Six Months Without Alcohol
Last night I had my first drink in over six months. To address the obvious question first: no, I haven’t been getting over a drinking problem. It’s been more of an experiment in sobriety. This is the longest I’ve gone without alcohol since I started drinking at about age 18. So yesterday, after a 50-hour, 2,700 km combination scooter-bus-train-rickshaw adventure (an aside – total cost: $30, or about $0.016/mile), I decided that I had learned what I set out to learn from the experiment. I had a Kingfisher Light, the beer of India, with some friends in Delhi and went out to a rap show to see Heems from Das Racist, who was crashing at the same apartment as me. Nothing crazy happened to me all night, my head did not explode with toxins, and I woke up the same person today as I was yesterday. I definitively did not turn into a pumpkin.
Here’s why I did it: Last September I signed up for a Vipassana Meditation course in Washington. They don’t specifically require it, but it is suggested that one abstain from all intoxicants for a month before the course starts.
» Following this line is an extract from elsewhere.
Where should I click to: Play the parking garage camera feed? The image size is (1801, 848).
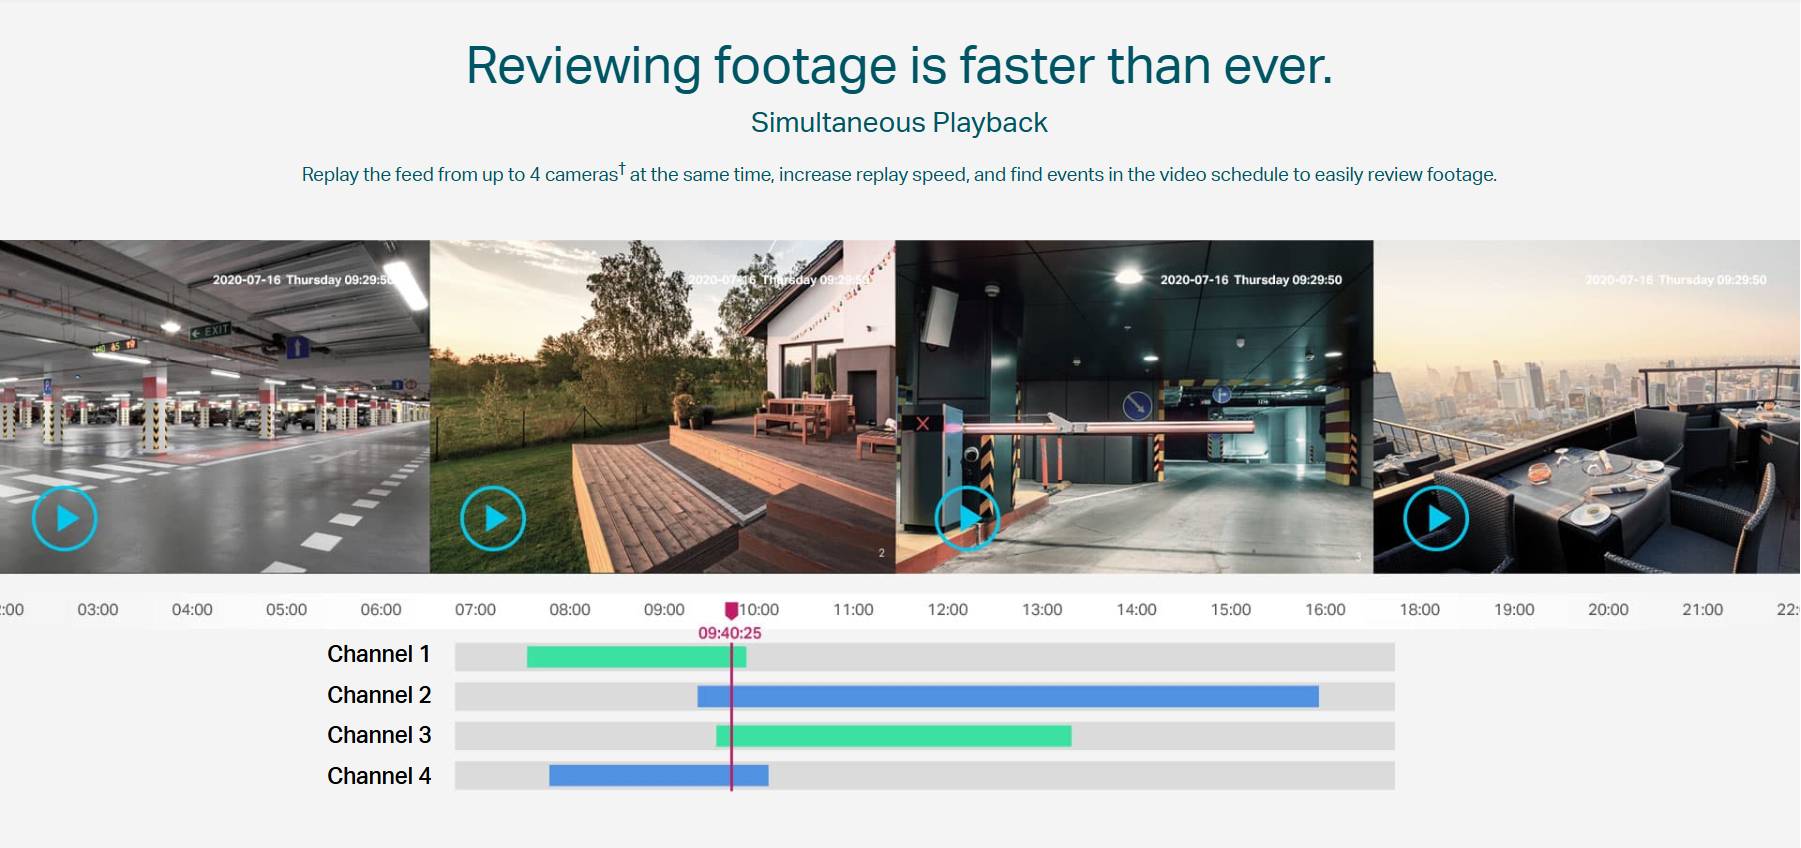pyautogui.click(x=64, y=518)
I did this for everything except coffee, which I tried and failed to cut out of my diet.
But alcohol was easy for me. I had just finished hanging out in the woods all summer with teenagers, so I had hardly drank at all for a few months previous. I actually quite enjoyed the excuse to not have a beer or two in the evenings hanging out with friends. I find that casually drinking beers with dinner or afterwards just makes me sluggish the next morning without adding anything (but empty carbs) to the evening experience. Going out dancing proved to be more of a test of will, but it turns out dance parties can also be really fun sober. Once you start to move your body, it just feels natural. The one weird part is seeing how sloppy and out of control some of the really drunk people are.
So Vipassana came and went, and I felt great. I decided to keep it going for a while to see what happened. Eventually I started going on some dates, which I thought had a high probability of being really awkward without the social lubricant. It turns out the opposite was true. Actively not drinking is pretty unusual in the dating world, and it happens to be a great topic of conversation. Most of us are so accustomed to drinking when we’re out on dates that not drinking really refocusing our awareness, and becomes a thing in itself to be examined. I had some really good conversations with women about why we drink, what we’re afraid of, and what we’re actually doing on all these dates. It was refreshing, and usually only awkward for the first five minutes.
Here’s what I realized about myself: I mostly drink to make hard situations easier, and this is a terrible reason to drink. Almost always this is in regards to women. Starting conversations, continuing conversations, moving beyond conversations. Alcohol makes it all easier. But it doesn’t make it any better. I want to be able to handle these interactions without “something to take the edge off.” Keep the edge, and if I get cut, so be it. I have faith in my ability to navigate a conversation, and I don’t want to teach myself that I need alcohol to make it go well.
So, a few months into the experiment and I had my Yoga Teacher Training on the horizon. I knew I wouldn’t be drinking during that, so I decided I might as well just continue with it until the training was over, then reassess. Also, it’s really easy not to drink in India. Not a lot of places sell alcohol, and one beer costs about the same as a great meal. So I stayed away.
And here’s what I learned next: In moderation, it’s really not such a big deal. I don’t feel any more “pure” or “wholesome” or “good” because I haven’t drank for six months. I’ve saved some money (honestly, this is the best reason not to drink), but I don’t feel any more enlightened. I’ve never had a drinking problem, but I’ve seen what alcoholism can do. The difference between having a few drinks socially each week and total sobriety for me is miniscule. For some people, that might be the tipping point. And going to the point of having a couple drinks everyday, the real trouble starts. It seems to me that alcohol is much more commonly a crutch than a carefully enjoyed pastime. We use it to dull the senses, to make hard things seem easy, when really we’re just letting the difficulties build up to the point of being unmanageable later. And things fall apart.
I’m glad to have had my little experiment in sobriety. Give it a try sometime – only your wallet will be fatter.